Problem to work on
Copy the whole listing verbatim.

++++

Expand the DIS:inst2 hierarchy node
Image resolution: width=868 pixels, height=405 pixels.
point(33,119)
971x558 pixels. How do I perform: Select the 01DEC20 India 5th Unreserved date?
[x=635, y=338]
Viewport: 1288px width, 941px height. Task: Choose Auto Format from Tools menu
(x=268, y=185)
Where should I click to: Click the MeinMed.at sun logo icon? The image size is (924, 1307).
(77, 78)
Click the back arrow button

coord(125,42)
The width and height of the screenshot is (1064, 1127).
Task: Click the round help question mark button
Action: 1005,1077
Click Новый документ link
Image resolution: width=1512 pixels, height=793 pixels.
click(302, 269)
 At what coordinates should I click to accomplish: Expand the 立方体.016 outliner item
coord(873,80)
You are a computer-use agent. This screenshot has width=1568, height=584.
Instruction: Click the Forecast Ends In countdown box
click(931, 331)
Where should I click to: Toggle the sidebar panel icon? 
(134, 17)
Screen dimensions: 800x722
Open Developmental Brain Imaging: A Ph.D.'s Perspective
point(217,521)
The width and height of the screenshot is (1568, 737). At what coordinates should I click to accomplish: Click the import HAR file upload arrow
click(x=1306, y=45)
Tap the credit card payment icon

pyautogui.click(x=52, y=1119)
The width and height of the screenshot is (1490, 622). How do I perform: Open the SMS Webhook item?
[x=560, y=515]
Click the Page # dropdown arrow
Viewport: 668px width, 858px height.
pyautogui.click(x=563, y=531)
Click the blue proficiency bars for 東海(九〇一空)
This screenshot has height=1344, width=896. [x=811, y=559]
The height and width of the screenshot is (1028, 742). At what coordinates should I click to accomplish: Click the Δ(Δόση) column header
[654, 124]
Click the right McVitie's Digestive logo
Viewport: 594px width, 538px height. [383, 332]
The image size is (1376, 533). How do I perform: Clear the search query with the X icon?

++++

Your solution
Expand the DIS:inst2 hierarchy node
Image resolution: width=868 pixels, height=405 pixels.
point(33,119)
971x558 pixels. How do I perform: Select the 01DEC20 India 5th Unreserved date?
[x=635, y=338]
Viewport: 1288px width, 941px height. Task: Choose Auto Format from Tools menu
(x=268, y=185)
Where should I click to: Click the MeinMed.at sun logo icon? The image size is (924, 1307).
(77, 78)
Click the back arrow button

coord(125,42)
The width and height of the screenshot is (1064, 1127).
Task: Click the round help question mark button
Action: 1005,1077
Click Новый документ link
Image resolution: width=1512 pixels, height=793 pixels.
click(302, 269)
 At what coordinates should I click to accomplish: Expand the 立方体.016 outliner item
coord(873,80)
You are a computer-use agent. This screenshot has width=1568, height=584.
Instruction: Click the Forecast Ends In countdown box
click(931, 331)
Where should I click to: Toggle the sidebar panel icon? 
(134, 17)
Screen dimensions: 800x722
Open Developmental Brain Imaging: A Ph.D.'s Perspective
point(217,521)
The width and height of the screenshot is (1568, 737). At what coordinates should I click to accomplish: Click the import HAR file upload arrow
click(x=1306, y=45)
Tap the credit card payment icon

pyautogui.click(x=52, y=1119)
The width and height of the screenshot is (1490, 622). How do I perform: Open the SMS Webhook item?
[x=560, y=515]
Click the Page # dropdown arrow
Viewport: 668px width, 858px height.
pyautogui.click(x=563, y=531)
Click the blue proficiency bars for 東海(九〇一空)
This screenshot has height=1344, width=896. [x=811, y=559]
The height and width of the screenshot is (1028, 742). At what coordinates should I click to accomplish: Click the Δ(Δόση) column header
[654, 124]
Click the right McVitie's Digestive logo
Viewport: 594px width, 538px height. [383, 332]
The image size is (1376, 533). How do I perform: Clear the search query with the X icon?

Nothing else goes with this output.